Pesisir Selatan – Keterlambatan proyek irigasi tersier di Kecamatan Pancung Soal, Kabupaten Pesisir Selatan, menjadi sorotan tajam dari anggota Komisi IV DPR RI. Dalam kunjungan lapangan pada Senin (15/12/2025), ditemukan bahwa sebagian besar proyek belum mencapai progres yang diharapkan, meskipun tahun anggaran hampir berakhir.

Rahmat Saleh mengungkapkan kekecewaannya atas kondisi tersebut, mengingat pentingnya irigasi tersier bagi pertanian. “Saluran irigasi tersier berfungsi mengalirkan air langsung ke lahan pertanian,” ujarnya, menekankan bahwa keterlambatan ini akan berdampak signifikan pada jadwal tanam dan hasil panen petani.

Menurutnya, masalah ini tidak boleh diabaikan karena menyangkut langsung kesejahteraan ekonomi para petani. “Irigasi ini tujuannya jelas, untuk pengairan sawah petani. Kalau pengerjaannya mangkrak seperti ini, maka petani yang paling dirugikan,” tegasnya.

Proyek-proyek ini berada di bawah tanggung jawab Balai Wilayah Sungai (BWS) Sumatera Barat, yang seharusnya memastikan kelancaran pelaksanaan. Selain 10 titik yang ditinjau di Kecamatan Pancung, Rahmat Saleh menyebutkan bahwa total ada 20 titik irigasi tersier yang ia perjuangkan, tersebar di Kabupaten Pesisir Selatan dan Kabupaten Dharmasraya.

“Seluruh proyek tersebut dikerjakan langsung oleh BWS. Namun hingga pertengahan Desember, progres di lapangan dinilai belum memadai untuk bisa dimanfaatkan petani dalam waktu dekat,” ungkapnya.

Rahmat Saleh mengkritik lemahnya implementasi program yang tidak sesuai dengan kebutuhan di lapangan.
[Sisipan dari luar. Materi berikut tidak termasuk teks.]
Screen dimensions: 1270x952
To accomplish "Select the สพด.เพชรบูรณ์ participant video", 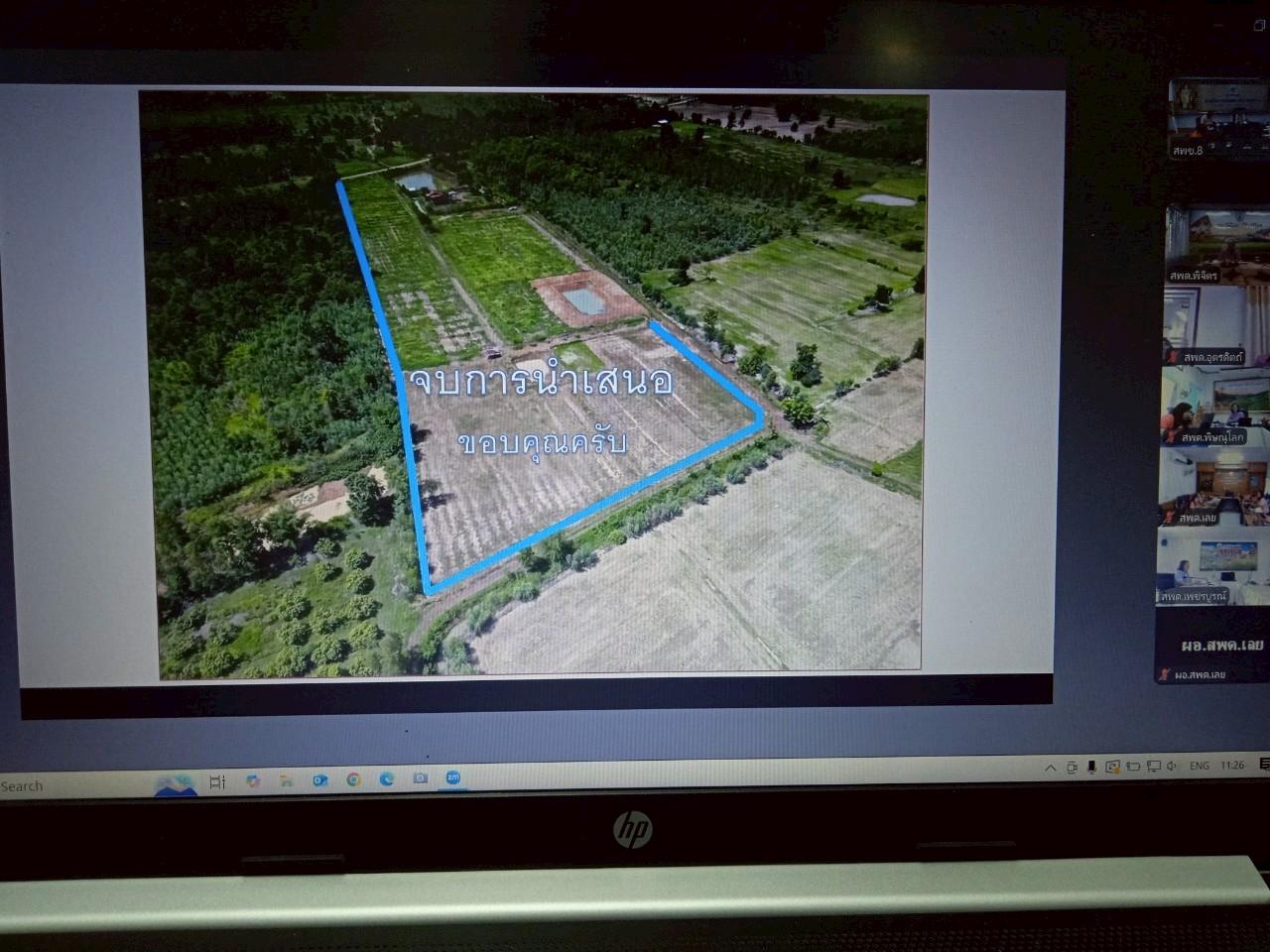I will (1213, 565).
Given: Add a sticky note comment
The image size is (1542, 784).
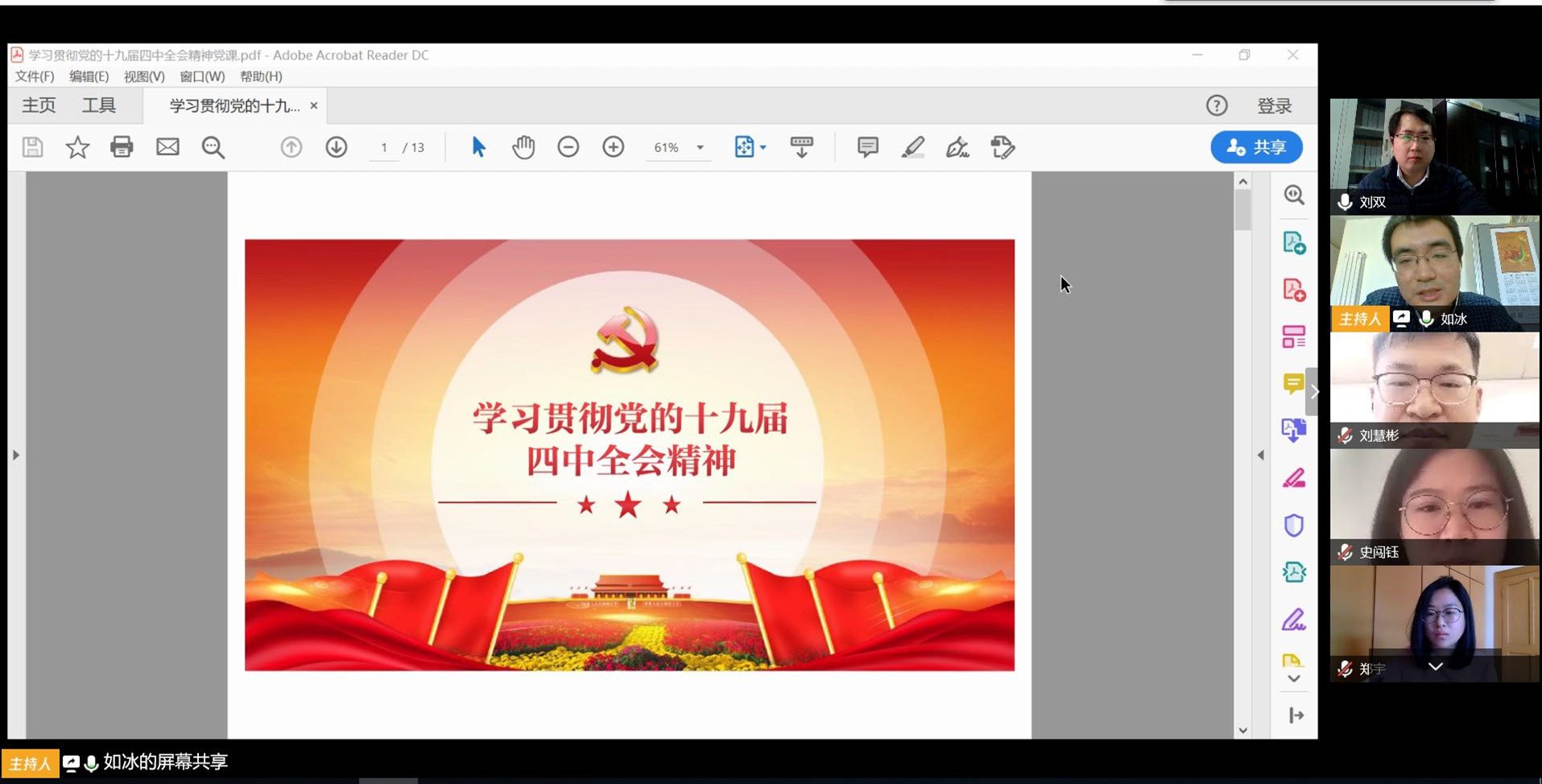Looking at the screenshot, I should (x=867, y=147).
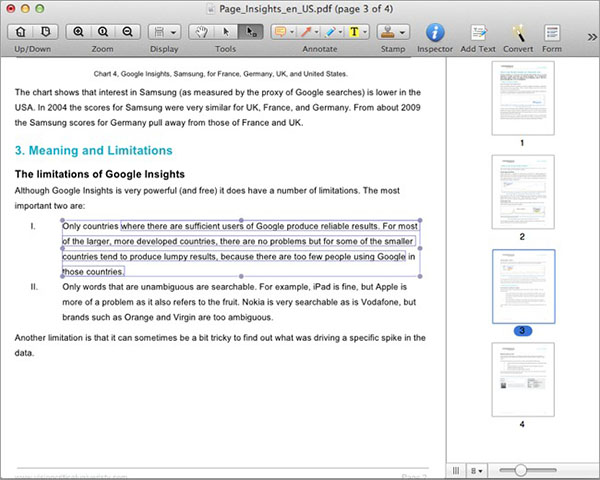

Ia menekankan perlunya evaluasi serius terhadap perencanaan dan pengawasan proyek untuk mencegah terulangnya kejadian serupa.
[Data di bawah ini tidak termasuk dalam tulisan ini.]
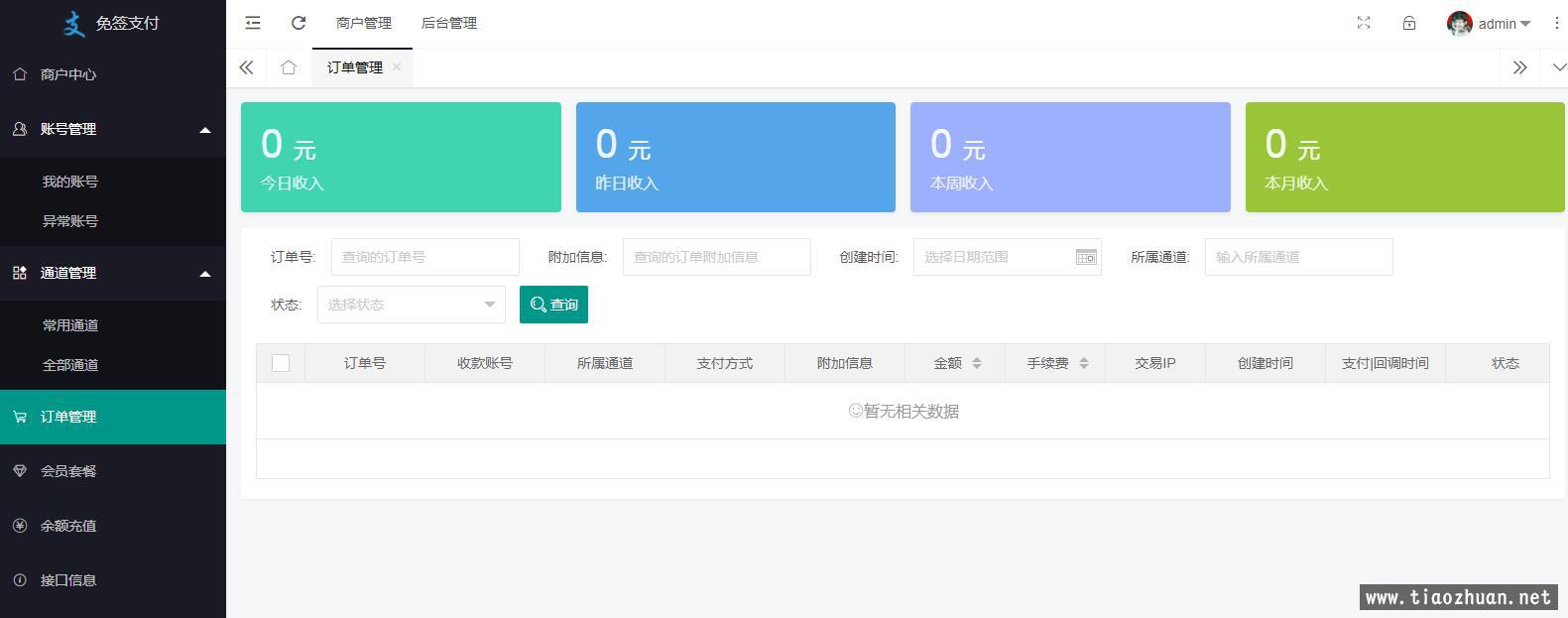Click the 订单号 search input field
The width and height of the screenshot is (1568, 618).
424,257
“Ini sudah akhir tahun anggaran, tapi masih banyak yang belum dikerjakan. Kasihan petani, karena program ini sudah diperjuangkan, namun manfaatnya belum bisa dirasakan,” katanya.
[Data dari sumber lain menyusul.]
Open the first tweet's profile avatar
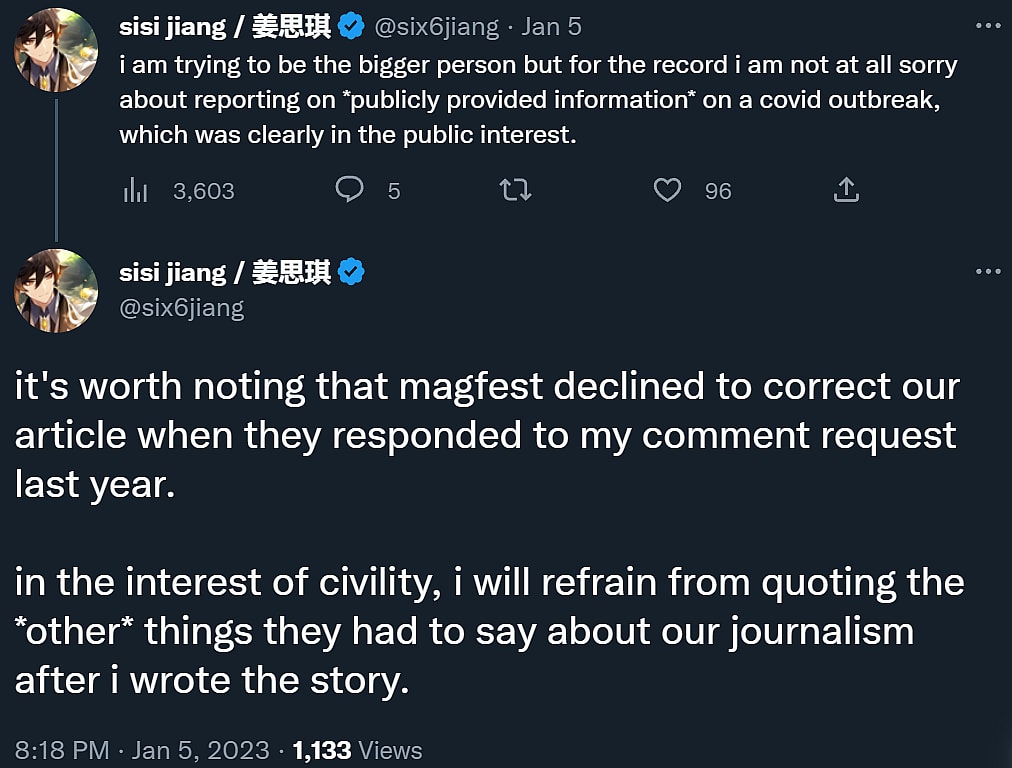 pos(56,50)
Ia berjanji akan membawa masalah ini ke tingkat pusat dan meminta penjelasan dari pihak terkait. “Kita harapkan nanti ada langkah percepatan dan tanggung jawab yang jelas agar irigasi tersier benar-benar bisa mendukung produktivitas pertanian dan tidak berhenti sebagai proyek di atas kertas,” pungkasnya.